__Work to do__
Render the records as a Markdown table with the columns Row and Record line, starting at the line that has "The width and height of the screenshot is (1752, 1340)." and stopping after the line that has "Looking at the screenshot, I should click(1138, 1004).". Number each row and leave out blank lines.

__Records of locating words and elements__
begin

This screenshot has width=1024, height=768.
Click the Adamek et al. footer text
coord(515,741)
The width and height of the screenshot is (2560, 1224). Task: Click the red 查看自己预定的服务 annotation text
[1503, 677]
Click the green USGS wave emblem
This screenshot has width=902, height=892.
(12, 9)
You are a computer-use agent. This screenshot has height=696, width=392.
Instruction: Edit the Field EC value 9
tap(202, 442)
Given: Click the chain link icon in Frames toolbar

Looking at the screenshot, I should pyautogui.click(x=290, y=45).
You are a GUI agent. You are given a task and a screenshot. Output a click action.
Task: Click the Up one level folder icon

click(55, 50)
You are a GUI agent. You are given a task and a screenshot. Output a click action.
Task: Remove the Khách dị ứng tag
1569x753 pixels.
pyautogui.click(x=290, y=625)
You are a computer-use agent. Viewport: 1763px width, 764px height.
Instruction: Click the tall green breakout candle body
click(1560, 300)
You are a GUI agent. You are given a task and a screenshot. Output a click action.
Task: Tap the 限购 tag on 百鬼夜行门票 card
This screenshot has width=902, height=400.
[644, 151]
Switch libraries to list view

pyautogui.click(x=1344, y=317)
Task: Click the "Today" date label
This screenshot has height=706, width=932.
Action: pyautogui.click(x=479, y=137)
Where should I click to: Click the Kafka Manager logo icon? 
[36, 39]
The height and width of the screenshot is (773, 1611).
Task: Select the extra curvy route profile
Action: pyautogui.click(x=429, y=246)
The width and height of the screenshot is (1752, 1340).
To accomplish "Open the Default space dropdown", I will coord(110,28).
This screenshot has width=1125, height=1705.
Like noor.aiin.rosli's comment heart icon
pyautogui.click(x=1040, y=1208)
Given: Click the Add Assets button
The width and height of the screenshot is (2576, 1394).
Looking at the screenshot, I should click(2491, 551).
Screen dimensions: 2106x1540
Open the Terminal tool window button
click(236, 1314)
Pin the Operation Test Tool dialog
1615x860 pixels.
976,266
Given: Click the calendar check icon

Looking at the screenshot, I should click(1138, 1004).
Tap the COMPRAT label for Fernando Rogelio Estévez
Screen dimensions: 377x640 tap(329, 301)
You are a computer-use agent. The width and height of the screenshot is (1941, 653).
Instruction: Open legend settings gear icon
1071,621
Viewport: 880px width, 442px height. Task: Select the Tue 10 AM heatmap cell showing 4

end

__Full answer__
| Row | Record line |
|---|---|
| 1 | The width and height of the screenshot is (1752, 1340). |
| 2 | To accomplish "Open the Default space dropdown", I will coord(110,28). |
| 3 | This screenshot has width=1125, height=1705. |
| 4 | Like noor.aiin.rosli's comment heart icon |
| 5 | pyautogui.click(x=1040, y=1208) |
| 6 | Given: Click the Add Assets button |
| 7 | The width and height of the screenshot is (2576, 1394). |
| 8 | Looking at the screenshot, I should click(2491, 551). |
| 9 | Screen dimensions: 2106x1540 |
| 10 | Open the Terminal tool window button |
| 11 | click(236, 1314) |
| 12 | Pin the Operation Test Tool dialog |
| 13 | 1615x860 pixels. |
| 14 | 976,266 |
| 15 | Given: Click the calendar check icon |
| 16 | Looking at the screenshot, I should click(1138, 1004). |